● **TASK TO COMPLETE**: Every record below must be returned exactly as it was received.

EXTRACTED DATA: Begin

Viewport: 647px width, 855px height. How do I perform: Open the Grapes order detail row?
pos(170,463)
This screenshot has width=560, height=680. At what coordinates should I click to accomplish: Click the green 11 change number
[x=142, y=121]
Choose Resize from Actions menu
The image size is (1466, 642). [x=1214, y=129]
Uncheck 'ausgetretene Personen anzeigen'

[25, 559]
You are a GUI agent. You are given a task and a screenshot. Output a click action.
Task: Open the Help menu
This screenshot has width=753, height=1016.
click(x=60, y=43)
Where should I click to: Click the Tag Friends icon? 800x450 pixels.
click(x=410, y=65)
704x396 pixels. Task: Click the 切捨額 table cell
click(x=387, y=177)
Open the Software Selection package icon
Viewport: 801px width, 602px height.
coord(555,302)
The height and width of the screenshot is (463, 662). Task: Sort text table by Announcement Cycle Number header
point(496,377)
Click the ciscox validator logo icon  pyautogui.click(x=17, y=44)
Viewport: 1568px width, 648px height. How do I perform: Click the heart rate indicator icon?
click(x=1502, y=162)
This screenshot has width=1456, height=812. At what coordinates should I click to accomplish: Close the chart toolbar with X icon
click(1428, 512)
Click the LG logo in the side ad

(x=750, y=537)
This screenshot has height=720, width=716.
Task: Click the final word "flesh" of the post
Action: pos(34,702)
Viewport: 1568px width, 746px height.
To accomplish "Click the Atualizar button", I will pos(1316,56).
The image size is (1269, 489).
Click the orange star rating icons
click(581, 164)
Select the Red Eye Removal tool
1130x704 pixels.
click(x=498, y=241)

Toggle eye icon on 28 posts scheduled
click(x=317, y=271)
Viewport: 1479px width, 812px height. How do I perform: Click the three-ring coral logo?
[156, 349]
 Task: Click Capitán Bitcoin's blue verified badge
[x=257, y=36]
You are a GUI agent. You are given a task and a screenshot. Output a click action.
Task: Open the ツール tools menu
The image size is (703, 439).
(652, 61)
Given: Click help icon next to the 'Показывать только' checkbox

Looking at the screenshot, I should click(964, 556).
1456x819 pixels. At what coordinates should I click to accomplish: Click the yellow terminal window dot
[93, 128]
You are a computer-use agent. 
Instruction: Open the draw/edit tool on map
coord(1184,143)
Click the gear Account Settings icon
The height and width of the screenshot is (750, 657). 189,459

EXTRACTED DATA: End

● **SOLUTION FOR THIS TASK**:
Viewport: 647px width, 855px height. How do I perform: Open the Grapes order detail row?
pos(170,463)
This screenshot has width=560, height=680. At what coordinates should I click to accomplish: Click the green 11 change number
[x=142, y=121]
Choose Resize from Actions menu
The image size is (1466, 642). [x=1214, y=129]
Uncheck 'ausgetretene Personen anzeigen'

[25, 559]
You are a GUI agent. You are given a task and a screenshot. Output a click action.
Task: Open the Help menu
This screenshot has width=753, height=1016.
click(x=60, y=43)
Where should I click to: Click the Tag Friends icon? 800x450 pixels.
click(x=410, y=65)
704x396 pixels. Task: Click the 切捨額 table cell
click(x=387, y=177)
Open the Software Selection package icon
Viewport: 801px width, 602px height.
coord(555,302)
The height and width of the screenshot is (463, 662). Task: Sort text table by Announcement Cycle Number header
point(496,377)
Click the ciscox validator logo icon  pyautogui.click(x=17, y=44)
Viewport: 1568px width, 648px height. How do I perform: Click the heart rate indicator icon?
click(x=1502, y=162)
This screenshot has width=1456, height=812. At what coordinates should I click to accomplish: Close the chart toolbar with X icon
click(1428, 512)
Click the LG logo in the side ad

(x=750, y=537)
This screenshot has height=720, width=716.
Task: Click the final word "flesh" of the post
Action: pos(34,702)
Viewport: 1568px width, 746px height.
To accomplish "Click the Atualizar button", I will pos(1316,56).
The image size is (1269, 489).
Click the orange star rating icons
click(581, 164)
Select the Red Eye Removal tool
1130x704 pixels.
click(x=498, y=241)

Toggle eye icon on 28 posts scheduled
click(x=317, y=271)
Viewport: 1479px width, 812px height. How do I perform: Click the three-ring coral logo?
[156, 349]
 Task: Click Capitán Bitcoin's blue verified badge
[x=257, y=36]
You are a GUI agent. You are given a task and a screenshot. Output a click action.
Task: Open the ツール tools menu
The image size is (703, 439).
(652, 61)
Given: Click help icon next to the 'Показывать только' checkbox

Looking at the screenshot, I should click(964, 556).
1456x819 pixels. At what coordinates should I click to accomplish: Click the yellow terminal window dot
[93, 128]
You are a computer-use agent. 
Instruction: Open the draw/edit tool on map
coord(1184,143)
Click the gear Account Settings icon
The height and width of the screenshot is (750, 657). 189,459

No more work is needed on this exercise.